Le bois de Cabiros résonne du bruit des tronçonneuses
Les « RRRRRRR » des tronçonneuses rythment désormais les journées du bois de Cabiros, à Landiras. Même Arik, le chameau du refuge pour animaux, observe avec curiosité ces machines qui débittent les dizaines d'arbres abattus par les rafales violentes de la tempête Nils. Sur l'allée sableuse menant au parc animalier de Sud-Gironde, les places de stationnement se font rares, témoignant de l'afflux de bonnes âmes venues prêter main-forte.
Une mobilisation impressionnante et spontanée
Un paquet de bénévoles, des environs ou de beaucoup plus loin, est venu filer un précieux coup de main ce week-end au sanctuaire pour animaux rescapés, balayé dans la nuit de mercredi à jeudi. « Demain [dimanche], nous aurons même un groupe originaire du Lot ! » sourit Patrick Meng, le gérant, qui fait contre mauvaise fortune bon cœur : « Au moins, cela nous offre une belle chaîne de solidarité. » La reconstruction de certains enclos, ravagés par la chute des pins, attendra. Place au déblayage, au nettoyage et à une sécurisation temporaire des lieux.
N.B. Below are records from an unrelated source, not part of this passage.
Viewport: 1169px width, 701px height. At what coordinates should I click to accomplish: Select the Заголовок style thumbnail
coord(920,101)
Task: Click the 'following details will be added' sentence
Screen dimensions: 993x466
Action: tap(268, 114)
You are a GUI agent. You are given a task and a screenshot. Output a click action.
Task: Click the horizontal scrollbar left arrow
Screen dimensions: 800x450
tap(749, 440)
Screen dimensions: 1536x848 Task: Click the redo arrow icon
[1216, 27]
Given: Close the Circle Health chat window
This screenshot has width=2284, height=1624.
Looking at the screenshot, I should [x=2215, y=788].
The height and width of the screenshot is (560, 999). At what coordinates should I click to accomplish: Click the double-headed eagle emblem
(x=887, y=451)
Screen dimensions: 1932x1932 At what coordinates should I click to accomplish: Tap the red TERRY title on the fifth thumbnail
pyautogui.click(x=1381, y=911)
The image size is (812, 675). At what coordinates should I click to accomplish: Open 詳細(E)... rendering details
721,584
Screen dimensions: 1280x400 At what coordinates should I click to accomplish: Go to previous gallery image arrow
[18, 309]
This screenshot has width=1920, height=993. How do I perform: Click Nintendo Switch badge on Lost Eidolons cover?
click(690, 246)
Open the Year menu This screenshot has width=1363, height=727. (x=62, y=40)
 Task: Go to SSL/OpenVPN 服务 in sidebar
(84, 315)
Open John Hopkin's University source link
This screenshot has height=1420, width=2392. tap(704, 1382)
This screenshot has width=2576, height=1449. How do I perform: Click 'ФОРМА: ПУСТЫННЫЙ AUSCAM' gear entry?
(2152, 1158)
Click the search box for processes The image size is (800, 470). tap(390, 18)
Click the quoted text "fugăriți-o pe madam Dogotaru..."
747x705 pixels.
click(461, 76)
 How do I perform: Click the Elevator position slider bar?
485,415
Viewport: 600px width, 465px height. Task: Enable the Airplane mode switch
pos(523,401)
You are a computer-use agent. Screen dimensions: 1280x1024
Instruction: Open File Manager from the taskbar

« Là, il y avait des arbres partout, c’est devenu une espèce de no man’s land », reprend Patrick Meng, montrant du doigt un bout de forêt dévasté. Le bilan animalier, bien que tragique, aurait pu être bien plus lourd : deux animaux, parmi les 300 que compte le refuge, ont péri lors du passage de la tempête – un pigeon et un mouton – et deux cerfs sont en cavale. L'association, lancée en 2019 et dédiée à la protection et réhabilitation d'animaux sauvages en détresse, récupère également des animaux de parcs zoologiques ou suite à des décès de particuliers.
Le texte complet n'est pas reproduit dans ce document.